The rain, desalinated by nature’s own hand and given freely, held no mercy as it bore down upon Jessamine’s ill-equipped figure. Cold water touched her skin in perfect spheres, sitting briefly before forming tiny rivers of their own. Its bite tore through the layers of clothing, stealing the warmth and sending shivers throughout her body. Jessamine, with a small voice of rationality in the back of the head, considered abandoning the open hood and seeking shelter back in the car again. It didn’t take a genius to see that the car’s issues required a specialist’s hand to be solved and not that of someone with bare minimum knowledge about vehicles. Nevertheless, that voice of rationality rarely took the crown when it came to battles of the mind. Perhaps it was because rationale was so strictly associated with the uncompromising logic that hunter society always regarded as something so sacred it felt blasphemous for listening to anything else. Like a mind was only meant to think in shades of black and white -- as if life wasn’t all about exploring the gradients of the world, like the hues of night or iridescence of day. Or maybe Jessamine was simply a slave herself to the emotions that were seldom ruled by logic. Her parents were at least right about one thing: she was too impulsive to safely traverse through the life so easily on the brink of death. But at least she was right about one thing too; it hadn’t killed her just yet.
Jessamine stayed outside, despite rationale’s best interest to seek refuge from the rain in her own car, and despite risking a cold, or worse, a fever. She wasn’t so stubborn that she falsely believed that the grey clouds above would drop an epiphany alongside the water droplets and that her knowledge about fixing cars would expand enough so to repair the car herself, but there was a slight hope for the open air to do wonders on her phone signal. With one hand shielding the device as much as possible from the rain and one hand raising the phone up in the air, Jessamine glanced at the letters next to the four curved lines for any change. Yet, they remained undeviating and ever-dooming.

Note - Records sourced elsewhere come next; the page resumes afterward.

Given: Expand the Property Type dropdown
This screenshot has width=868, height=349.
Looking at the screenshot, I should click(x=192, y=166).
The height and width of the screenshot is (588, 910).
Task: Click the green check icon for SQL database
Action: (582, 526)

Jessamine shoved her phone back in the pockets of her coat with a slight huff, the predestinarian misfortune of the situation not being lost on her. It was as if mischance followed in every step taken towards being a competent huntress, like a blood curse she could not get rid of. May it be a trial of weaponry or a reputation defining mission, something always went wrong. Jessamine idly wondered if this all was just a warped sign from fate itself, telling her that in the lines of the universe and passage of the stars, being a huntress was and never would be her calling. Well, she was fine with that too. Jessamine had long accepted that the passion and skills running in the bloodline for hunting and killing the supernatural had skipped her particular being, had long stopped chasing a legacy destined to paint her as nothing more than the family’s pariah. The soul was aligning with fate in this matter, so how come the strings of the cosmos were pulling her right back into a life happily abandoned? Instead of simplicity, contradiction seemed to weave itself through the fabrics of existence.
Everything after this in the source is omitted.